- _AIM OF THE EXERCISE_: Decide whether each statement agrees with the Chaetura text, answering yes or no and quoting the words of the text that settle it. 1. Chaetura swifts are closely related to swallows. 2. Stephens named a type species when he introduced the genus in 1826. 3. Part of the genus name comes from a Greek word meaning "tail".

- _SELECTED EXCERPT_:

● ● ●

Chaetura is a genus of needletail swifts found in the Americas. Although they resemble swallows, the two are not at all closely related; this is instead a result of convergent evolution. Some members of Chaetura are long-distance migrants, while others are year-round residents.

==Taxonomy==
The genus Chaetura was introduced in 1826 by the English naturalist James Francis Stephens who listed several species in the genus but did not specify a type. In 1829 the English zoologist William Swainson selected the type as Chaetura pelasgia Stevens (sic). This is a junior synonym of Hirundo pelagica Linnaeus the chimney swift. The genus name combines the Ancient Greek χαιτη/khaitē meaning "long flowing hair" with ουρα/oura meaning "tail".

● ● ●

- _INFORMATION PROVIDED_:
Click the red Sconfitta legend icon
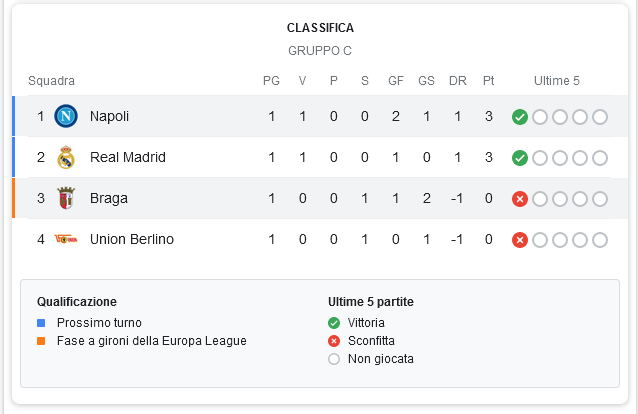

● ● ●

- _TASK RESULT_:
1. No: "the two are not at all closely related"
2. No: "did not specify a type"
3. Yes: 'ουρα/oura meaning "tail"'